形状记忆凝胶相变-扩散-应力耦合大变形本构关系及其实验验证与数值实现

项目名称： 形状记忆凝胶相变-扩散-应力耦合大变形本构关系及其实验验证与数值实现

项目编号： No.11472020

项目类型： 面上项目

立项/批准年度： 2015

项目学科： 数理科学和化学

项目作者： 杨庆生

作者单位： 北京工业大学

项目金额： 90万元

中文摘要： 作为一种智能软材料，形状记忆凝胶（SMH）具有记忆其初始形状的特性，这种湿环境下的形状记忆凝胶通常是柔软和富含水分的，在一个形状记忆循环中表现为明显的热-化-力学耦合行为和非线性大变形特征。

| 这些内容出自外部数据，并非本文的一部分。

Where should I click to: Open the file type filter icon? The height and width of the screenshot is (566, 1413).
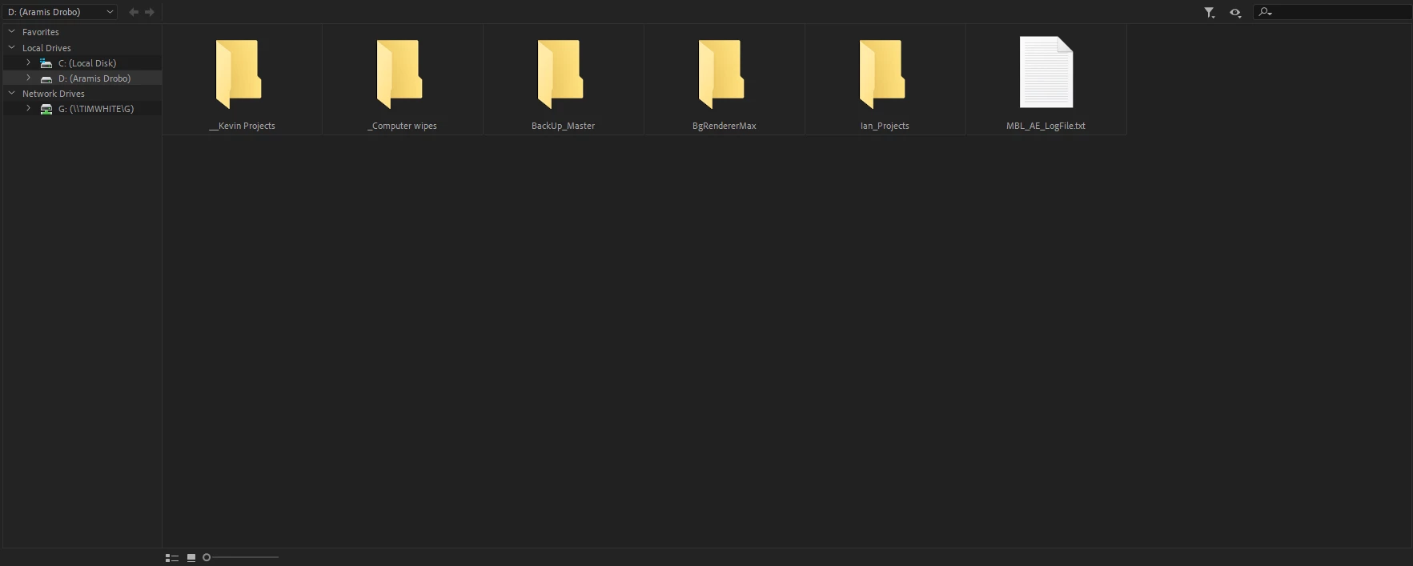(x=1210, y=12)
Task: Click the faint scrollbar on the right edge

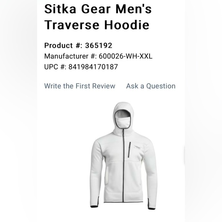Action: pyautogui.click(x=184, y=155)
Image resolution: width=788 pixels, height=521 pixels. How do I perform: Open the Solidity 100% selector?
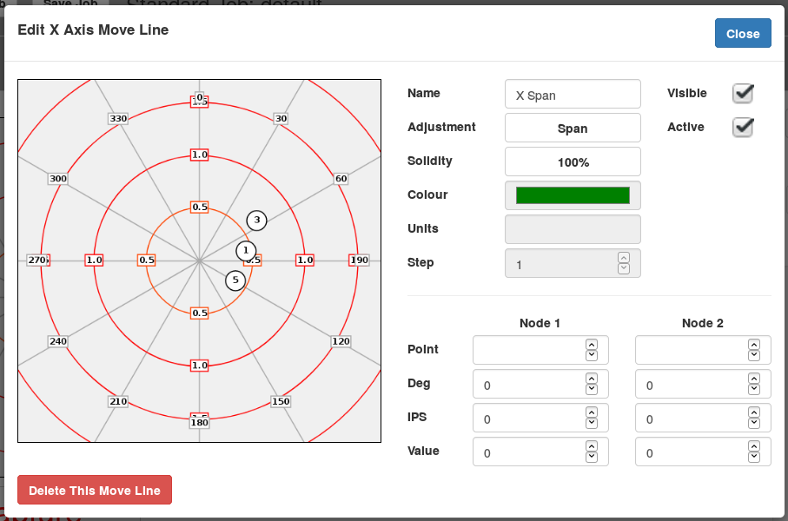(573, 161)
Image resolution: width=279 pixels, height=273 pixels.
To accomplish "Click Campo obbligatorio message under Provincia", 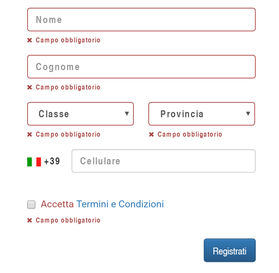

本项目旨在发展一种相变-扩散-应力耦合的大变形本构理论和基于有限元的数值方法，研究形状记忆凝胶在湿环境下的多场响应。设计实验方案，定量表征形状记忆凝胶在不同温度和化学环境下的多场响应和材料性能；基于实验现象和数据，在热力学框架内建立相变-扩散-应力耦合的大变形本构理论，描述热驱动形状记忆凝胶的变形响应；将建立的本构模型与有限元方法结合，发展适用于多场耦合大变形分析的数值技术；利用典型实验数据，验证理论模型与数值方法的可靠性。本项目将有助于深刻理解形状记忆凝胶的多场耦合与形状记忆机理，并对基于形状记忆凝胶的各种结构和器件的设计与分析提供有力工具。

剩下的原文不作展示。